── EXTRACTED ENTRIES
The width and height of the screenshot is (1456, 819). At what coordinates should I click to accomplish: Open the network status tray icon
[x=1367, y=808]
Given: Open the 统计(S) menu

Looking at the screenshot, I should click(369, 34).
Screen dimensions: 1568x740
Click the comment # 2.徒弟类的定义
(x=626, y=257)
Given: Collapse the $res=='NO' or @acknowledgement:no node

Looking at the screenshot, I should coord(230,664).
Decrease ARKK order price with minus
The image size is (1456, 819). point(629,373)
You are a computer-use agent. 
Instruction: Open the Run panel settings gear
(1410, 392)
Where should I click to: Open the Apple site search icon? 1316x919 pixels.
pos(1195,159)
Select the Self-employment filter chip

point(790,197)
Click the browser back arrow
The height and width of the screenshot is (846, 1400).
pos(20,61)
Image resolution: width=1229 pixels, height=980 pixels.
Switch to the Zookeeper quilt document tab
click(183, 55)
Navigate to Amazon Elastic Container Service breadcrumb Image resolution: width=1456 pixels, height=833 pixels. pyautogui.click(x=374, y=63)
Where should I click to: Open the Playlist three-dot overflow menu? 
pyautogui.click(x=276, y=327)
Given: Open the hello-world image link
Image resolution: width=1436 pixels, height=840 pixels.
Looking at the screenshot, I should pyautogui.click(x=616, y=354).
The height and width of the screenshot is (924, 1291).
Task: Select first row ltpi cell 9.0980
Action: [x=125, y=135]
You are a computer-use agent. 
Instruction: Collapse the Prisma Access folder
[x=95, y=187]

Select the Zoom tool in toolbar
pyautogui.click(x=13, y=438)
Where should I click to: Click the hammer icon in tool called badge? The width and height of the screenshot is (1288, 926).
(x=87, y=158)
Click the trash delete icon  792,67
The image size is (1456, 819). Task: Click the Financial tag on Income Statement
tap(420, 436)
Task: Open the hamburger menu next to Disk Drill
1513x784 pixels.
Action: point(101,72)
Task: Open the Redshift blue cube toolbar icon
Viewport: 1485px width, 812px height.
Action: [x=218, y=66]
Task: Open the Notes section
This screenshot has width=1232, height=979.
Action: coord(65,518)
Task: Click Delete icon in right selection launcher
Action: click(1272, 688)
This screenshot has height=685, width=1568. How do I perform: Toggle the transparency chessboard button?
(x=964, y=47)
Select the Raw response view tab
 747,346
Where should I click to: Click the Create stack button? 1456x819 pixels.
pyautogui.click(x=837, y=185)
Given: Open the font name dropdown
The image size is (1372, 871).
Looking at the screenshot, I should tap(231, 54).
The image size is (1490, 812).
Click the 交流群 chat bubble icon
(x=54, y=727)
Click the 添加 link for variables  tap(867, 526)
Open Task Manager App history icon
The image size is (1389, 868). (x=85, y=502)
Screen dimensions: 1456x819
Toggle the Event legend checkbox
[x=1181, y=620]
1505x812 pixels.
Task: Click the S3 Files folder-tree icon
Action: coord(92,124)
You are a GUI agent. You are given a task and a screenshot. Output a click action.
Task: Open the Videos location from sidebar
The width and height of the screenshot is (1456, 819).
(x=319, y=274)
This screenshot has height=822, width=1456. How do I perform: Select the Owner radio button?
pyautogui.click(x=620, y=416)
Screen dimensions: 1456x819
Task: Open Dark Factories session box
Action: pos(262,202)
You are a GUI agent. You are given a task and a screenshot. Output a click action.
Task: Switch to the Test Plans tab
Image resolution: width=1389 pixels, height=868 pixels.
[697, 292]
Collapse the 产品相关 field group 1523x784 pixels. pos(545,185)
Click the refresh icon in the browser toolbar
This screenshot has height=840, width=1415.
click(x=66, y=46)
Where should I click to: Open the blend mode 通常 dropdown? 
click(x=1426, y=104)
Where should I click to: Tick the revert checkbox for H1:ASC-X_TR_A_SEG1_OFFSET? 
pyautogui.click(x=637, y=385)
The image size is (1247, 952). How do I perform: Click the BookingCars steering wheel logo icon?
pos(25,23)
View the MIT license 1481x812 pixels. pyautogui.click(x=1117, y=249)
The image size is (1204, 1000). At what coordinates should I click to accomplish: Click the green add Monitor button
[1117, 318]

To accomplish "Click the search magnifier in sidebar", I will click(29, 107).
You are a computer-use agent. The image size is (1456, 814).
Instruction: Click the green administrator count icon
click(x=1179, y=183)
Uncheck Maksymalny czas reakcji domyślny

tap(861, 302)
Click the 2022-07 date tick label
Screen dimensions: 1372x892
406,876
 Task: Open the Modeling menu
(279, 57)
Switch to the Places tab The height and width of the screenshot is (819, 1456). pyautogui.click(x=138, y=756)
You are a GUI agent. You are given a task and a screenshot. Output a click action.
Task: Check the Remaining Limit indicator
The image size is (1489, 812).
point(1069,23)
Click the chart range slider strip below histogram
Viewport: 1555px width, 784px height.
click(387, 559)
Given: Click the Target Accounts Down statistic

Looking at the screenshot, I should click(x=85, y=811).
────
WORK REQUEST
Could you output every record above exactly as written?

PROBLEM SOLUTION
The width and height of the screenshot is (1456, 819). At what coordinates should I click to accomplish: Open the network status tray icon
[x=1367, y=808]
Given: Open the 统计(S) menu

Looking at the screenshot, I should click(369, 34).
Screen dimensions: 1568x740
Click the comment # 2.徒弟类的定义
(x=626, y=257)
Given: Collapse the $res=='NO' or @acknowledgement:no node

Looking at the screenshot, I should coord(230,664).
Decrease ARKK order price with minus
The image size is (1456, 819). point(629,373)
You are a computer-use agent. 
Instruction: Open the Run panel settings gear
(1410, 392)
Where should I click to: Open the Apple site search icon? 1316x919 pixels.
pos(1195,159)
Select the Self-employment filter chip

point(790,197)
Click the browser back arrow
The height and width of the screenshot is (846, 1400).
pos(20,61)
Image resolution: width=1229 pixels, height=980 pixels.
Switch to the Zookeeper quilt document tab
click(183, 55)
Navigate to Amazon Elastic Container Service breadcrumb Image resolution: width=1456 pixels, height=833 pixels. pyautogui.click(x=374, y=63)
Where should I click to: Open the Playlist three-dot overflow menu? 
pyautogui.click(x=276, y=327)
Given: Open the hello-world image link
Image resolution: width=1436 pixels, height=840 pixels.
Looking at the screenshot, I should pyautogui.click(x=616, y=354).
The height and width of the screenshot is (924, 1291).
Task: Select first row ltpi cell 9.0980
Action: [x=125, y=135]
You are a computer-use agent. 
Instruction: Collapse the Prisma Access folder
[x=95, y=187]

Select the Zoom tool in toolbar
pyautogui.click(x=13, y=438)
Where should I click to: Click the hammer icon in tool called badge? The width and height of the screenshot is (1288, 926).
(x=87, y=158)
Click the trash delete icon  792,67
The image size is (1456, 819). Task: Click the Financial tag on Income Statement
tap(420, 436)
Task: Open the hamburger menu next to Disk Drill
1513x784 pixels.
Action: point(101,72)
Task: Open the Redshift blue cube toolbar icon
Viewport: 1485px width, 812px height.
Action: [x=218, y=66]
Task: Open the Notes section
This screenshot has width=1232, height=979.
Action: coord(65,518)
Task: Click Delete icon in right selection launcher
Action: click(1272, 688)
This screenshot has height=685, width=1568. How do I perform: Toggle the transparency chessboard button?
(x=964, y=47)
Select the Raw response view tab
 747,346
Where should I click to: Click the Create stack button? 1456x819 pixels.
pyautogui.click(x=837, y=185)
Given: Open the font name dropdown
The image size is (1372, 871).
Looking at the screenshot, I should tap(231, 54).
The image size is (1490, 812).
Click the 交流群 chat bubble icon
(x=54, y=727)
Click the 添加 link for variables  tap(867, 526)
Open Task Manager App history icon
The image size is (1389, 868). (x=85, y=502)
Screen dimensions: 1456x819
Toggle the Event legend checkbox
[x=1181, y=620]
1505x812 pixels.
Task: Click the S3 Files folder-tree icon
Action: coord(92,124)
You are a GUI agent. You are given a task and a screenshot. Output a click action.
Task: Open the Videos location from sidebar
The width and height of the screenshot is (1456, 819).
(x=319, y=274)
This screenshot has height=822, width=1456. How do I perform: Select the Owner radio button?
pyautogui.click(x=620, y=416)
Screen dimensions: 1456x819
Task: Open Dark Factories session box
Action: pos(262,202)
You are a GUI agent. You are given a task and a screenshot. Output a click action.
Task: Switch to the Test Plans tab
Image resolution: width=1389 pixels, height=868 pixels.
[697, 292]
Collapse the 产品相关 field group 1523x784 pixels. pos(545,185)
Click the refresh icon in the browser toolbar
This screenshot has height=840, width=1415.
click(x=66, y=46)
Where should I click to: Open the blend mode 通常 dropdown? 
click(x=1426, y=104)
Where should I click to: Tick the revert checkbox for H1:ASC-X_TR_A_SEG1_OFFSET? 
pyautogui.click(x=637, y=385)
The image size is (1247, 952). How do I perform: Click the BookingCars steering wheel logo icon?
pos(25,23)
View the MIT license 1481x812 pixels. pyautogui.click(x=1117, y=249)
The image size is (1204, 1000). At what coordinates should I click to accomplish: Click the green add Monitor button
[1117, 318]

To accomplish "Click the search magnifier in sidebar", I will click(29, 107).
You are a computer-use agent. The image size is (1456, 814).
Instruction: Click the green administrator count icon
click(x=1179, y=183)
Uncheck Maksymalny czas reakcji domyślny

tap(861, 302)
Click the 2022-07 date tick label
Screen dimensions: 1372x892
406,876
 Task: Open the Modeling menu
(279, 57)
Switch to the Places tab The height and width of the screenshot is (819, 1456). pyautogui.click(x=138, y=756)
You are a GUI agent. You are given a task and a screenshot. Output a click action.
Task: Check the Remaining Limit indicator
The image size is (1489, 812).
point(1069,23)
Click the chart range slider strip below histogram
Viewport: 1555px width, 784px height.
click(387, 559)
Given: Click the Target Accounts Down statistic

Looking at the screenshot, I should click(x=85, y=811).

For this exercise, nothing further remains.